KPMG’s 2024 U.S. CEO Outlook Pulse Survey, based on 100 CEOs at large U.S. companies, adds another layer. It describes leaders operating in an age of “compound volatility” and says they are using generative AI to improve productivity, reshape business models, and manage risk. That is a notable shift: resilience is no longer just about absorbing shocks, but about using technology to redesign the company so it can move faster the next time conditions turn.
Why strategy has become a reset, not a refresh
Gartner’s 2024 CEO Survey found that 79% of CEOs expected their revised postcrisis strategy to be ready by the end of 2024. The top two strategy change focal points were technology and business resilience/agility. That pairing matters because it shows executives are no longer separating digital transformation from shock management. The technology agenda is now part of the resilience agenda, and both are tied to whether a company can adapt without freezing its operating model every time the environment shifts.
PwC’s 28th Annual Global CEO Survey widens the lens beyond the United States. Based on responses from 4,701 chief executives worldwide, it found that many companies are reinvesting in AI, sustainability, and reinvention. At the same time, 4 in 10 CEOs said their company will no longer be viable in ten years if it keeps operating on its current path. That is not routine caution. It is a structural warning that the old business model may be eroding faster than management can repair it.

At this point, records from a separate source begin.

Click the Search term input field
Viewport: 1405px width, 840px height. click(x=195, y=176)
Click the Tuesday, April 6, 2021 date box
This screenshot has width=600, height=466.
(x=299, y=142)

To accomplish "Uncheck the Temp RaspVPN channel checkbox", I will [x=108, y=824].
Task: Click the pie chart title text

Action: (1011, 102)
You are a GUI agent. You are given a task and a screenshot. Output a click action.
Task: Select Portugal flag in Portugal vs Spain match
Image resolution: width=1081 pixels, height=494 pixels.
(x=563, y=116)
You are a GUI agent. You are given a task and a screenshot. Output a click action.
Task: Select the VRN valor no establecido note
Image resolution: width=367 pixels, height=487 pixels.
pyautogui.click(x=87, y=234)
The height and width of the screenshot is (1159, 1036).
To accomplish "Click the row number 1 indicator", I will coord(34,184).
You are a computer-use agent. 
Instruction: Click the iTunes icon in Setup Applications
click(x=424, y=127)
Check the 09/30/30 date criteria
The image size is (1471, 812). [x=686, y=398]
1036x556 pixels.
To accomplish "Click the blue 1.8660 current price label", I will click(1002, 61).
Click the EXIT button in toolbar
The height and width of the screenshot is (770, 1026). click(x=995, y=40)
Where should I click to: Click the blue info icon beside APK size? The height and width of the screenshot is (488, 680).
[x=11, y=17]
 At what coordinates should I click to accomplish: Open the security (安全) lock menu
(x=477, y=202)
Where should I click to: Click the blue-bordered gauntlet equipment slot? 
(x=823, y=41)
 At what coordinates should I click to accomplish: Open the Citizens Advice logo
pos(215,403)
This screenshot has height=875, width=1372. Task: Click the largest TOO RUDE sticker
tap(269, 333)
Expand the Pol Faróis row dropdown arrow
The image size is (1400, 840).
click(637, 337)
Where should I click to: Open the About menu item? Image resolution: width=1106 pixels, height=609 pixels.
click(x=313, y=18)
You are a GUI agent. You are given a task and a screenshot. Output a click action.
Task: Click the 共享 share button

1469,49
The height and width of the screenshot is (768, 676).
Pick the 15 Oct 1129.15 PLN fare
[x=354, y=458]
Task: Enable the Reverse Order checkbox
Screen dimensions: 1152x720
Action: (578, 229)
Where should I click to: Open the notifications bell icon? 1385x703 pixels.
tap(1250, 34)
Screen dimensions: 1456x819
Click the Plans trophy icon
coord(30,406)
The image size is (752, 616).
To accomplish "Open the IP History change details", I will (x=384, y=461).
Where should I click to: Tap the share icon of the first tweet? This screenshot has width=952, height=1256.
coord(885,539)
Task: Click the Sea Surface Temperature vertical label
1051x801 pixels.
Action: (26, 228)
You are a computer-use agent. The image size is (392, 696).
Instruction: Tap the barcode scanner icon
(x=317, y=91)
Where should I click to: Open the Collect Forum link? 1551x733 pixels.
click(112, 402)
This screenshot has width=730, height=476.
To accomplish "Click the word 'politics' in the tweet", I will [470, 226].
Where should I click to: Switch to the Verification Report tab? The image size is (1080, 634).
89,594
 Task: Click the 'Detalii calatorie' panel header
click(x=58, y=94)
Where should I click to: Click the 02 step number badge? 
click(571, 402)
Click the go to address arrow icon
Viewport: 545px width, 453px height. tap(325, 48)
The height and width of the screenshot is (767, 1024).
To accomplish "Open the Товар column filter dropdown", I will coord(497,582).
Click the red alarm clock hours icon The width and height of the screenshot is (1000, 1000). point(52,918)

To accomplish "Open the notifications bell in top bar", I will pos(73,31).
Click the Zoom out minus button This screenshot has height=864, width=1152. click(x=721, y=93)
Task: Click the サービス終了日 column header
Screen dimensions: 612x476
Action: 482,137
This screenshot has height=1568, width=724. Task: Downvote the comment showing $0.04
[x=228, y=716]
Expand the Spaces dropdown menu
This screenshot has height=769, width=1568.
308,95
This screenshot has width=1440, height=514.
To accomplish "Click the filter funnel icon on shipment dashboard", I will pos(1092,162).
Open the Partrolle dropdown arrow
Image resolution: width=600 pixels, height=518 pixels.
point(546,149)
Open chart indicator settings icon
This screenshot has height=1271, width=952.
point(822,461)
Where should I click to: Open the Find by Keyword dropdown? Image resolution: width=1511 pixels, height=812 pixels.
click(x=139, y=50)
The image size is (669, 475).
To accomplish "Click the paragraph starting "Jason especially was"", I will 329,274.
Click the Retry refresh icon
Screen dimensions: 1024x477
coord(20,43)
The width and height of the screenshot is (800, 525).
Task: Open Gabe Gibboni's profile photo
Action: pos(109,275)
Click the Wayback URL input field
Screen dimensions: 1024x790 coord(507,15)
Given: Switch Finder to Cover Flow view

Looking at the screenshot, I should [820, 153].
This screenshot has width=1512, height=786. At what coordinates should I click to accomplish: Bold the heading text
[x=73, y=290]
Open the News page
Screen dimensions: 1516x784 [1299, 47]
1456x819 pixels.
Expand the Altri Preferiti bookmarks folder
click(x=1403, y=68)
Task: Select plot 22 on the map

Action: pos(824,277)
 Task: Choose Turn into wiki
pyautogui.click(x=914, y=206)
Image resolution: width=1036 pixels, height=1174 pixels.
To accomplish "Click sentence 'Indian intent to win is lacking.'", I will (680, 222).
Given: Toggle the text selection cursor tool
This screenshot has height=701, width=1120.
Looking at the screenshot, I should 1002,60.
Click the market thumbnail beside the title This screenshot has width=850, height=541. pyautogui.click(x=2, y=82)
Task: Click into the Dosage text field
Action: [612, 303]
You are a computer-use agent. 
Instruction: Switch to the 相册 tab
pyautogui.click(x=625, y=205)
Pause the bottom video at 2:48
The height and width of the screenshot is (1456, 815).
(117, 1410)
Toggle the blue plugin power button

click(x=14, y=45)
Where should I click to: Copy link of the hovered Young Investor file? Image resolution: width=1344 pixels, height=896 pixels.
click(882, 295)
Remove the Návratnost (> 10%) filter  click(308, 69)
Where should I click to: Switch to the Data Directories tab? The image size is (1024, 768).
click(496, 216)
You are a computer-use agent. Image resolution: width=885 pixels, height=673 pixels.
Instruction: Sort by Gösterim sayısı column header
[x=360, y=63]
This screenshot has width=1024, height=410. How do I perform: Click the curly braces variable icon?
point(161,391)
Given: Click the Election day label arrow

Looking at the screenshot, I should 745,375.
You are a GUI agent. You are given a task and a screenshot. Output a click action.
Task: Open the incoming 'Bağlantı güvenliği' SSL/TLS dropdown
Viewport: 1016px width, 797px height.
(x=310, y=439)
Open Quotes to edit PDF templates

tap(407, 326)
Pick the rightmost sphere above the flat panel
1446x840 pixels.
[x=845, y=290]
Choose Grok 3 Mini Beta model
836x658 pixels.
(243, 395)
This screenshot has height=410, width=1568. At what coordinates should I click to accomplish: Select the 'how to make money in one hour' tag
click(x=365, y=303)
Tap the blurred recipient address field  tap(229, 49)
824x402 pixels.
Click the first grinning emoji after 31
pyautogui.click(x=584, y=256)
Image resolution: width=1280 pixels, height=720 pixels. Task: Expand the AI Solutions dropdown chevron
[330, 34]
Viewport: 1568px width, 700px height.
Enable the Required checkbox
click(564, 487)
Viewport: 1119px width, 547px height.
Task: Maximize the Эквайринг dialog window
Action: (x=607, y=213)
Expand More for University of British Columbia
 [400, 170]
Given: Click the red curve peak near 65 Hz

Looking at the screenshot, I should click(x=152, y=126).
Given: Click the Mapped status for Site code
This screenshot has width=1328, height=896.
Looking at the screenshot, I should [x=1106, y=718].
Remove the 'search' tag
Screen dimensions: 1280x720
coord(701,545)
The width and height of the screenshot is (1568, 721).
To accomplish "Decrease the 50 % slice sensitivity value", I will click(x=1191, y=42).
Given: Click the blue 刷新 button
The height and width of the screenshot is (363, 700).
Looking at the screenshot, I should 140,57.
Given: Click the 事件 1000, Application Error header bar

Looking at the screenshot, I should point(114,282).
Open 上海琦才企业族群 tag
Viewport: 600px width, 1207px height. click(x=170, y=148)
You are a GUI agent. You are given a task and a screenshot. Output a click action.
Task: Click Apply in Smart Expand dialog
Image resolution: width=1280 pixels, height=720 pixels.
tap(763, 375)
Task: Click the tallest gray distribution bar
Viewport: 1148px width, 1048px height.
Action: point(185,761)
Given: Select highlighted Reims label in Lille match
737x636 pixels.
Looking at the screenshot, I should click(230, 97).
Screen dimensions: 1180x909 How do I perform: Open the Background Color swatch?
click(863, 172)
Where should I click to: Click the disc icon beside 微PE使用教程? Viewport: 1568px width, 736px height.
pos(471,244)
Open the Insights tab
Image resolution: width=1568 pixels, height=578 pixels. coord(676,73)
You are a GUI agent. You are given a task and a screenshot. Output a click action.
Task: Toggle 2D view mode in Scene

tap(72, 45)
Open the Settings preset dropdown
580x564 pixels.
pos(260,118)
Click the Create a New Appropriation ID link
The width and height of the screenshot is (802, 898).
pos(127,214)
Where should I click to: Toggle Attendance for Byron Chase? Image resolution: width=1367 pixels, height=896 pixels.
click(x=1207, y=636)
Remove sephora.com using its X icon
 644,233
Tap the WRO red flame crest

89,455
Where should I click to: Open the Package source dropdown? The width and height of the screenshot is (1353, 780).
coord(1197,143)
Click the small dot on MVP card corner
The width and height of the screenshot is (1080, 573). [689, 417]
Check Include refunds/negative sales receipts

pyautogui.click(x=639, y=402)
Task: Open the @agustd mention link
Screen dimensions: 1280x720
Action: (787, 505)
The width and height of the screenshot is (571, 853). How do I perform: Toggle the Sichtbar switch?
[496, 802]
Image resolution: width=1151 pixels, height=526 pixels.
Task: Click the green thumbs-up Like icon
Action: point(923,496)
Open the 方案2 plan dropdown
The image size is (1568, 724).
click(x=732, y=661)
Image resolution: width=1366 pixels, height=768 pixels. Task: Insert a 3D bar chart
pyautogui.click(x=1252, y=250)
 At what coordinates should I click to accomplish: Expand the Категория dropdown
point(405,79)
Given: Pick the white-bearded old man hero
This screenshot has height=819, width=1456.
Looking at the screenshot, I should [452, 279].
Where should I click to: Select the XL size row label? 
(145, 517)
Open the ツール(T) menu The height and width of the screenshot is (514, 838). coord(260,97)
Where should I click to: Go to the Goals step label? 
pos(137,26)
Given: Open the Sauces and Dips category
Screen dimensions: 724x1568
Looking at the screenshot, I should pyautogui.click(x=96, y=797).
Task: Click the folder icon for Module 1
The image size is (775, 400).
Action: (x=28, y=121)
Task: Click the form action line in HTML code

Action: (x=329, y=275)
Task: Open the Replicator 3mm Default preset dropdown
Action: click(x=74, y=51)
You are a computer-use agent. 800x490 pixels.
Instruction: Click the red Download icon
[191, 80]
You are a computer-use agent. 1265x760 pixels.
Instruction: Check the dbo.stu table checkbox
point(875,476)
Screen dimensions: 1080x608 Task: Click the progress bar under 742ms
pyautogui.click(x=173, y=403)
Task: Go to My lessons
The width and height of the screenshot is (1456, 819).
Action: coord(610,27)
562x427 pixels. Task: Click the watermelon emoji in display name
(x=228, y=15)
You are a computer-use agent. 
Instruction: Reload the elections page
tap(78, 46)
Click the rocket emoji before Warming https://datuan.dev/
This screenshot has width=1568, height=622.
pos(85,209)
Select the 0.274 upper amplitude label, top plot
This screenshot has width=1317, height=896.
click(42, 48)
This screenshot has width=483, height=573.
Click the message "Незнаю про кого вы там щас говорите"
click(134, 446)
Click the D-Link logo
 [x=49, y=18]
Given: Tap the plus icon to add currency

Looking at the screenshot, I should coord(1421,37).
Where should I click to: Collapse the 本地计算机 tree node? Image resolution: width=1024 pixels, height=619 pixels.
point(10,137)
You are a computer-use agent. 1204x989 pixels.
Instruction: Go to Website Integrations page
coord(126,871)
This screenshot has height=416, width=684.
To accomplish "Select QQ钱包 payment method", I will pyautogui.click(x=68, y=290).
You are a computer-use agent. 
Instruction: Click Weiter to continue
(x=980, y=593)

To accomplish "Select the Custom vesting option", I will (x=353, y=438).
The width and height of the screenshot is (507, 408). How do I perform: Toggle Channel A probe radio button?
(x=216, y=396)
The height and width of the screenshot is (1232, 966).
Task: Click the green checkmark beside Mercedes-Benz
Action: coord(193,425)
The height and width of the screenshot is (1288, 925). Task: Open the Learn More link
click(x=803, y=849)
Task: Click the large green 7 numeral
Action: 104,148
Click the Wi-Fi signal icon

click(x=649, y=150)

Where the resilience story still breaks down
The biggest weakness is that many companies are still trying to centralize risk without truly connecting it. KPMG’s 2025 Risk and Resilience Survey found that 48% of organizations have centralized risk and resilience structures, but only 26% have strong collaboration and a holistic, cross-functional view of risks. Centralization can sharpen oversight, yet it can also create a false sense of control if finance, operations, technology, and workforce planning are not seeing the same threat map.
That gap is where resilience becomes a buzzword instead of a capability. A company can cut costs, shift suppliers, and invest in AI, but still fail if those moves are not coordinated. It can talk about resilience while its labor force is exhausted, its managers are improvising, and its risk teams are working from different assumptions. The surveys point to the same conclusion: the problem is not just exposure to shocks, but the inability to see how shocks connect.
How the new resilience agenda gets built
The companies making progress are turning resilience into a set of specific decisions rather than a slogan. They are stress-testing tariffs, supply interruptions, cyber incidents, and talent shortages together instead of treating each threat in isolation. They are using AI to improve productivity and risk visibility, while also revisiting pricing, cost structure, and supply-chain design before the next disruption forces a rushed response.
They are also being pushed to think more seriously about leadership depth. If nearly half of performance is tied to the CEO, as McKinsey says, then succession planning, leadership bench strength, and board oversight are not separate governance chores. They are part of resilience itself. A company that depends on one person to hold the system together is not resilient; it is fragile with a strong public relations team.
The result is a more sobering definition of corporate resilience. It is not the promise that no shock will hit. It is the discipline of deciding, in advance, where the pain will go, how much cash and capacity to preserve, how quickly to reprice, and how to redesign the business without burning out the people expected to carry it. In a permanent shock cycle, resilience is less a shield than a test of whether leadership can turn uncertainty into durable operating change.